The question of whether hydrogen can be credibly retrofitted to existing marine propulsion plants has, for much of the past decade, attracted more aspiration than engineering substance. That picture is beginning to change.

Maritime technology startup Newlight Marine Technologies has completed Factory Acceptance Testing (FAT) of a hydrogen retrofit package applicable to both two- and four-stroke main engines, conducted under the supervision of class society RINA. The results indicate that the transition from prototype to shipboard installation is now a matter of engineering execution, rather than a theoretical possibility.

Using the Newlight system, existing diesel engines can operate on a blend of hydrogen and conventional fuel, reducing carbon emissions without replacing the entire engine. The technology is positioned as a retrofit plugin rather than a powertrain replacement, deploying an engine control unit that monitors operating conditions in real time and optimises the hydrogen-diesel mixture dynamically across varying load profiles.

Co-founder and CEO, Haran Cohen Hillel, is direct about the operational intent: “We designed the system for enginerooms, and the package is ready to move from the factory floor to vessels. Users will immediately see less fuel per nautical mile and lower emissions without any downtime or sacrificing performance.”

The FAT programme was conducted over four days and exercised the full operating sequence of the hydrogen injection system end-to-end, covering safety layer architecture, control and monitoring logic, electrical integration, and engine behaviour under representative duty profiles. The package was validated against the International Code of Safety for Ships Using Gases or Other Low-Flashpoint Fuels and assessed against RINA class rules for hydrogen-fuelled ships.

Co-founder, Evyatar Cohen, described the engineering discipline behind the safety architecture: “From the moment the system vents to the moment it injects, every step is validated, logged, and recoverable.

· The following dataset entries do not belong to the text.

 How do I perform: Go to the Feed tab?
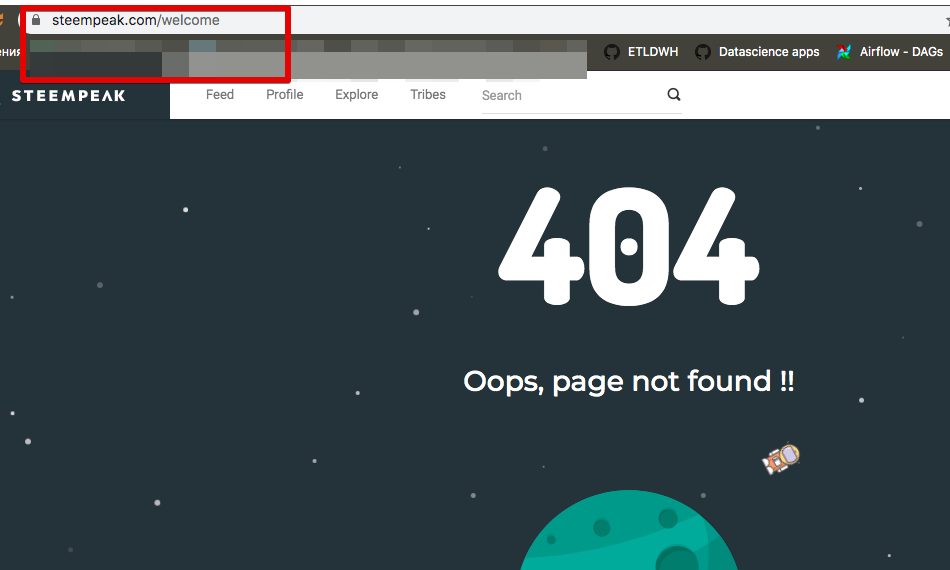pos(220,94)
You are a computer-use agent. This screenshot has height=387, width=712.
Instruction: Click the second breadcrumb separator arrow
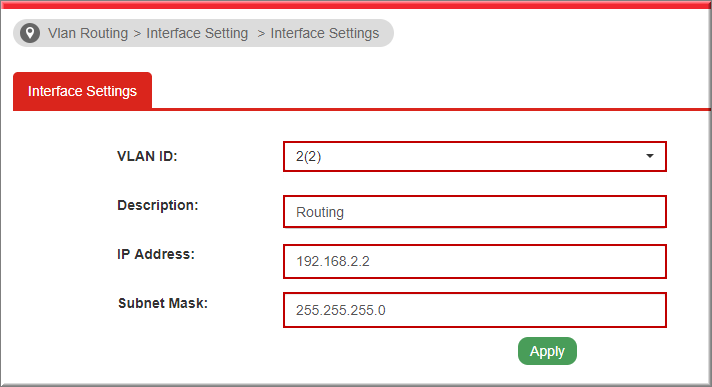coord(261,34)
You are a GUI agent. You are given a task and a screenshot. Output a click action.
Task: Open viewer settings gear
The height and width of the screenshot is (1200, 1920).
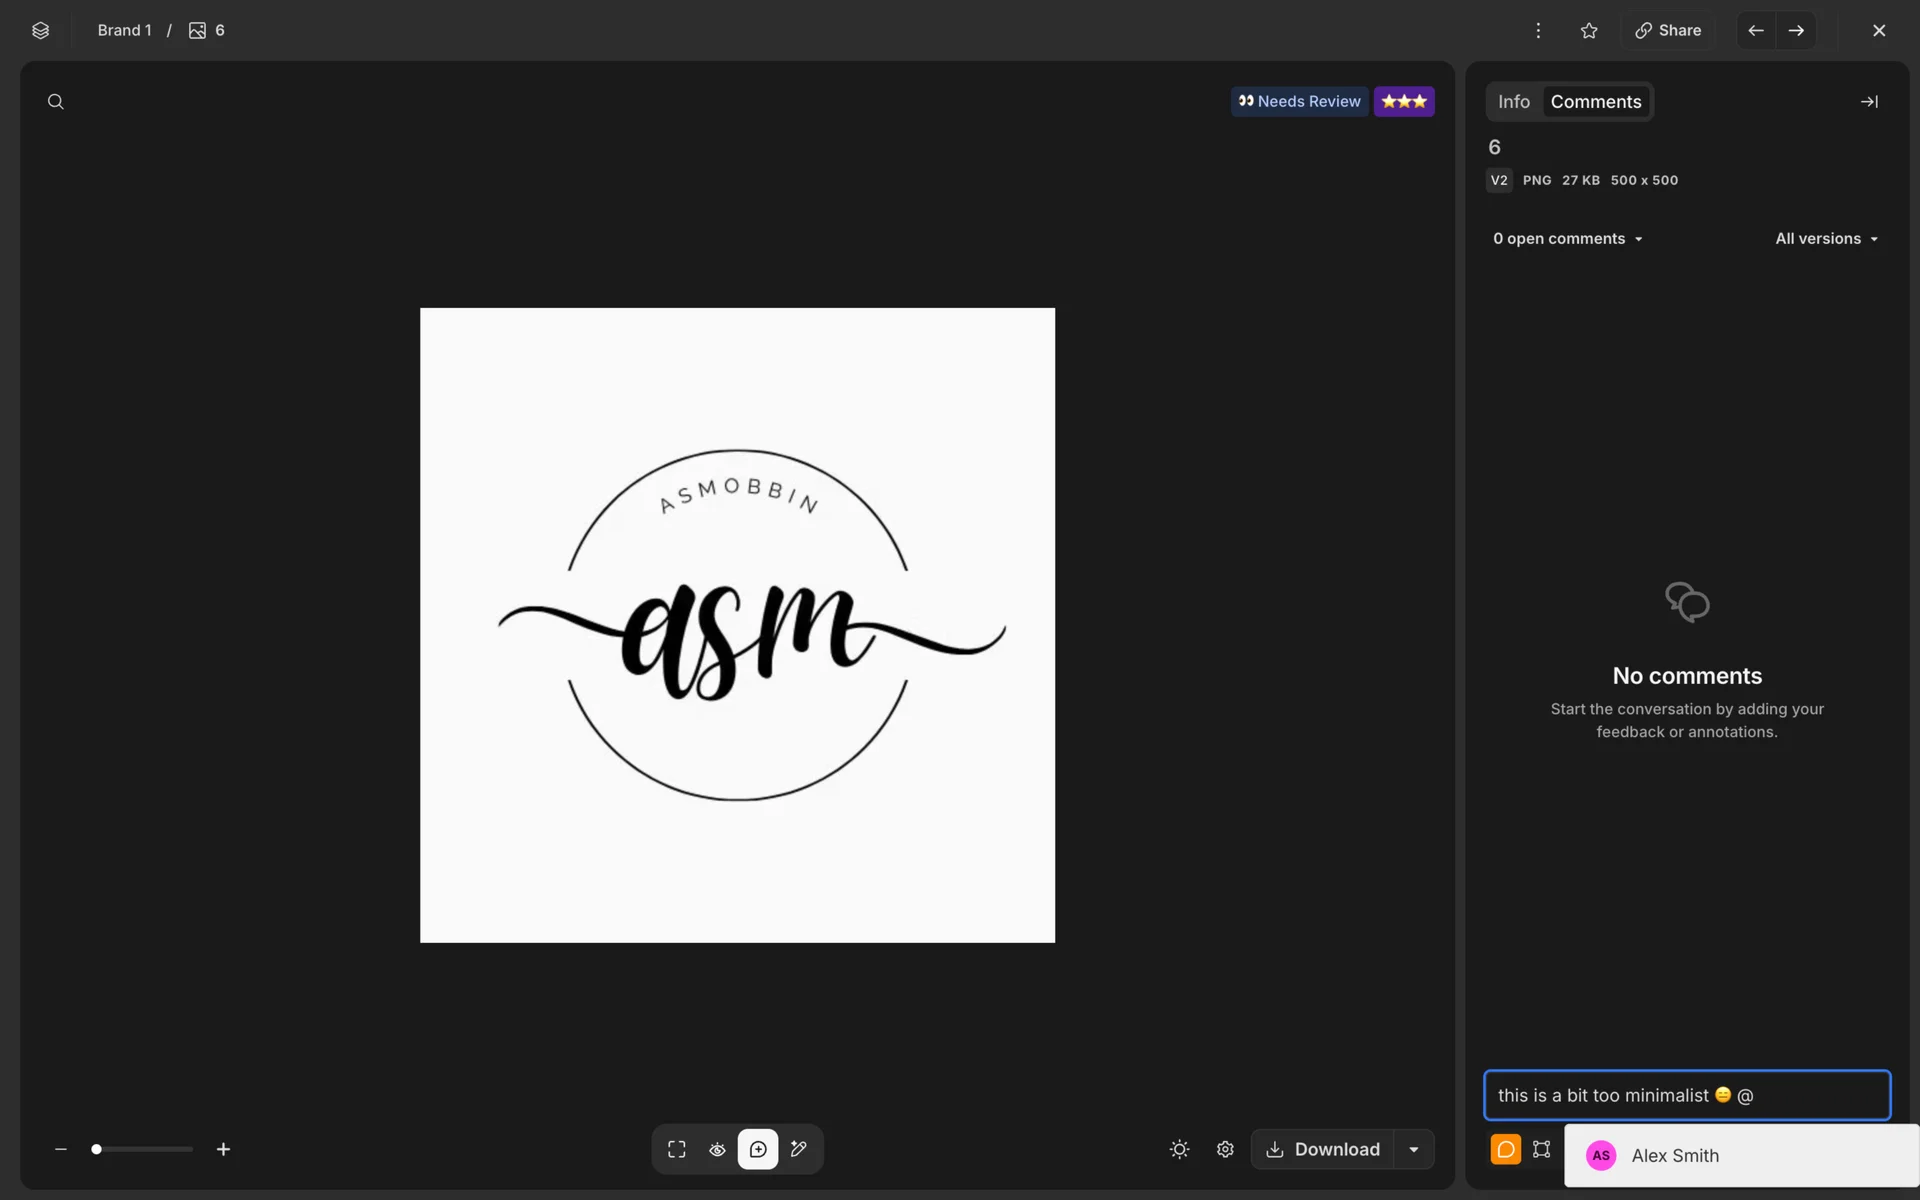click(1225, 1149)
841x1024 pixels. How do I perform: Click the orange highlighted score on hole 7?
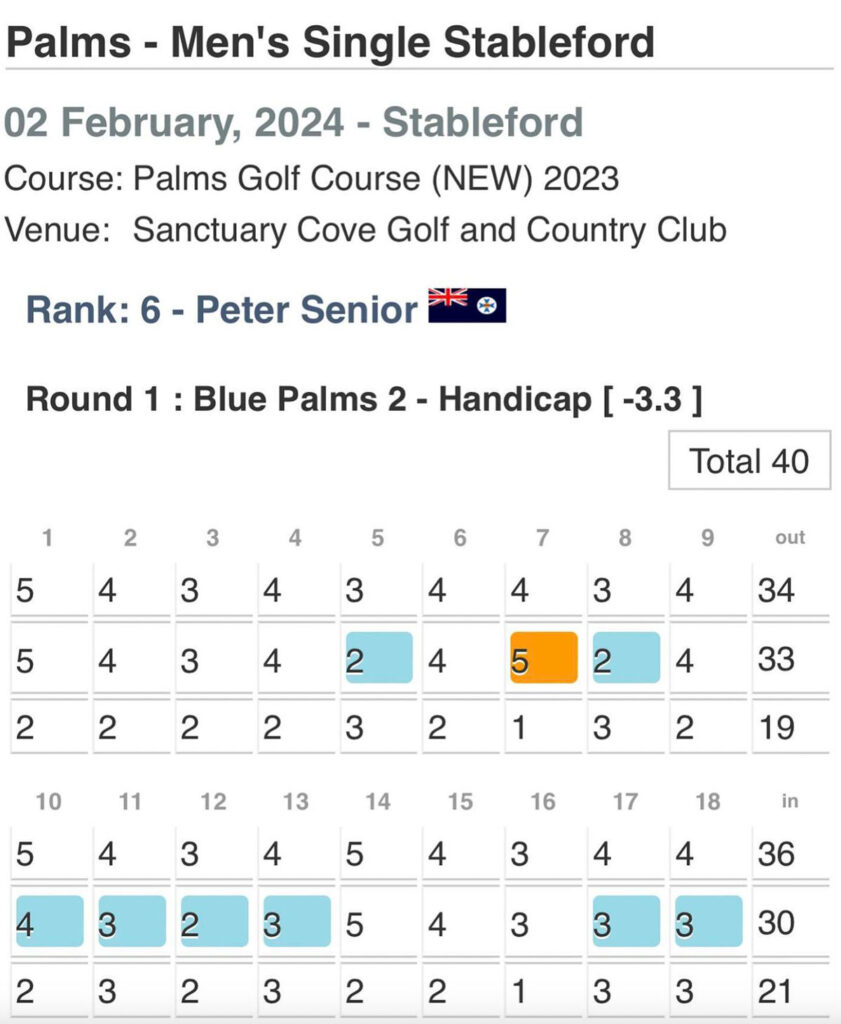click(543, 658)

Operators get straightforward modes, dependable changeover to conventional fuel, and a retrofit that drops into existing machinery without the need for any vessel modifications.”

“The package is ready to move from factory floor to the vessels”

A four-stroke engine operating as a genset was tested at a shore-based facility and a two-stroke engine was configured as main propulsion during an open-water sea trial. The dual-cycle scope is significant: slow-speed two-stroke engines dominate deep-sea commercial tonnage, while four-stroke medium-speed engines are ubiquitous across both propulsion and auxiliary generating plant.

A validated retrofit solution that addresses both architectures within a single package has considerably broader commercial application.

Demonstrated capabilities included precise hydrogen-blend injection timing, load tracking under open-water conditions, continuous thermal and emissions monitoring, and seamless changeover between conventional fuel and hydrogen, with no engine downtime.

Workshop trials conducted ahead of the Lomarlabs collaboration demonstrated fuel consumption savings of up to 30%, with average reductions of 20% anticipated across in-service operational profiles. Stated performance metrics include CO2 reductions of 15-20% per voyage, with a typical retrofit installation window of two weeks.

Newlight now moves into Harbor Acceptance Testing under RINA supervision, coinciding with the commissioning of the first commercial vessel installation. Engineering integration work covering interfaces, pipework routing, and commissioning procedures has been completed in collaboration with the naval architectural firm Aurelia, while Lomarlabs has provided access to operational vessels and maritime expertise to accelerate the shipboard transition.

The broader question this development poses is one of supply chain readiness. The combustion-side engineering challenge is evidently tractable. The harder constraint, as hydrogen-blend operation moves toward commercial scale, will be the availability, bunkering infrastructure, and cost trajectory of marine-grade compressed hydrogen at the ports where ships operate.